┏━━

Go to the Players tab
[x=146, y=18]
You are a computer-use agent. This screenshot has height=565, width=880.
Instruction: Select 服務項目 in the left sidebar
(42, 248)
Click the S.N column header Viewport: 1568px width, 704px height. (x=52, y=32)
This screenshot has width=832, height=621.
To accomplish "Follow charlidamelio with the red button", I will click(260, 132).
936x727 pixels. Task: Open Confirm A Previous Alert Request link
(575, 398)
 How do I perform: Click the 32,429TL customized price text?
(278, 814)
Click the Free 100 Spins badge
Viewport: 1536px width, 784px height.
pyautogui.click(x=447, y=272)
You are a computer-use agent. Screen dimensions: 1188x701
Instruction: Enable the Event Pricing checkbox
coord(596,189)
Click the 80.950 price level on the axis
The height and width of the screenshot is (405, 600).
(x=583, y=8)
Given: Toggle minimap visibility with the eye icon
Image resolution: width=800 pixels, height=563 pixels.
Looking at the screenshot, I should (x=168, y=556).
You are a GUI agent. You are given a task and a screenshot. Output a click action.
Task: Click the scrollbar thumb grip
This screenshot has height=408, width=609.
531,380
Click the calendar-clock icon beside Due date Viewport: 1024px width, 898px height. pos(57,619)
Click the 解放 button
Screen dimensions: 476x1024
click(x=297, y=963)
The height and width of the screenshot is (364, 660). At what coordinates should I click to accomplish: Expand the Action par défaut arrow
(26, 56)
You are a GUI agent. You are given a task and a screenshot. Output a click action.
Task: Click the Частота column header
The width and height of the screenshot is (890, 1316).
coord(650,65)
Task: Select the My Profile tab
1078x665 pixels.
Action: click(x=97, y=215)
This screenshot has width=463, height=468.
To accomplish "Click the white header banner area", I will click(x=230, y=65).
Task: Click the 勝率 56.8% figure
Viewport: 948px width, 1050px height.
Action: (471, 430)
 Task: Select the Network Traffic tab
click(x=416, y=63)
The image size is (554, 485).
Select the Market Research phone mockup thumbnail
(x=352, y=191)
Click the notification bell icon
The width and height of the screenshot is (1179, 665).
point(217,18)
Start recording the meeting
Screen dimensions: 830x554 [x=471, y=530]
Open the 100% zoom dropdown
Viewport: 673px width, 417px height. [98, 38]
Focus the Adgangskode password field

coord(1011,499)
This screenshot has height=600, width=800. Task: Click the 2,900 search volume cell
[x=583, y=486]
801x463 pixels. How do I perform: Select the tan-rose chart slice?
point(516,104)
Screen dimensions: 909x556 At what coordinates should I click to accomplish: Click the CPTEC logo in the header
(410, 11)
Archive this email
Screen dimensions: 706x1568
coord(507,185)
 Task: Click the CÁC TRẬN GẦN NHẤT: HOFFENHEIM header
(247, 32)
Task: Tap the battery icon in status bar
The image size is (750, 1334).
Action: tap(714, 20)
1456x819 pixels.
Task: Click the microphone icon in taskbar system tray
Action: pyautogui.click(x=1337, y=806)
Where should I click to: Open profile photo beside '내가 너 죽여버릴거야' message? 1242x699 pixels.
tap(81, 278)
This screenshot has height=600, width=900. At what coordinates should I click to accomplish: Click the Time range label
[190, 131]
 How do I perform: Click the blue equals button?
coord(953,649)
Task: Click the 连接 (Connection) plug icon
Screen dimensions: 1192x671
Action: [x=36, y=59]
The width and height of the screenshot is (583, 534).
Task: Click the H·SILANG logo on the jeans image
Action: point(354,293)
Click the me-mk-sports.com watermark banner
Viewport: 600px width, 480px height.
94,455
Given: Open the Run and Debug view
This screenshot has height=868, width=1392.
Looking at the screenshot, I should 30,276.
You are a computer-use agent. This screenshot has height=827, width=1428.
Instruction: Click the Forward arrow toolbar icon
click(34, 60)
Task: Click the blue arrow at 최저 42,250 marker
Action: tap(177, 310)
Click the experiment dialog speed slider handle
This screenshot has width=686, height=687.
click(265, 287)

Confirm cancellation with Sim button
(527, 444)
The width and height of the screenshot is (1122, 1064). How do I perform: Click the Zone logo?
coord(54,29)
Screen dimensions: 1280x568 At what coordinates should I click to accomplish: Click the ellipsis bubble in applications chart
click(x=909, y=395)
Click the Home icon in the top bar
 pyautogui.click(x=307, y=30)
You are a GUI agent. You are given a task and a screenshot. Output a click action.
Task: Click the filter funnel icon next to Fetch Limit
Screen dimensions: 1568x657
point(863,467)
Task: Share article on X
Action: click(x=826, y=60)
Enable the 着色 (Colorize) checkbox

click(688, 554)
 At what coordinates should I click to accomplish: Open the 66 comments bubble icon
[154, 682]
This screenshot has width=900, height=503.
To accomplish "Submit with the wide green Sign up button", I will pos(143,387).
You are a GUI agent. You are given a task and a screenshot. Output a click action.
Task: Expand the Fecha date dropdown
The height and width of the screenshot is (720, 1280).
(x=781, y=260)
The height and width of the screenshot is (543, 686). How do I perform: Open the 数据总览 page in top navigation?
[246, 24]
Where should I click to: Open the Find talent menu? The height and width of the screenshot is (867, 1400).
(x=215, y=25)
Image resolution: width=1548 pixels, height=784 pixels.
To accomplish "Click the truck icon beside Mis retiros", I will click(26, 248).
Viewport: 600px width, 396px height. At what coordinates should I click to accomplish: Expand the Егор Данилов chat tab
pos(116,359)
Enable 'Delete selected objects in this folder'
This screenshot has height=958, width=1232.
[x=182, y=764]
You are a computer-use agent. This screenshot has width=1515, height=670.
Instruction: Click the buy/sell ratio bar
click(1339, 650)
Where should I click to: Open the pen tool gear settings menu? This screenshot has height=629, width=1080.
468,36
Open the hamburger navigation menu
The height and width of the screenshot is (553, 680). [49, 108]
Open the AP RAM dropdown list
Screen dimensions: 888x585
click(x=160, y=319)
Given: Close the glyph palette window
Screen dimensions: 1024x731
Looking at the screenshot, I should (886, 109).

┗━━

What is expected >> How many lines of the entries hold the word "will"? Respond with the number alone.

Written answer >> 4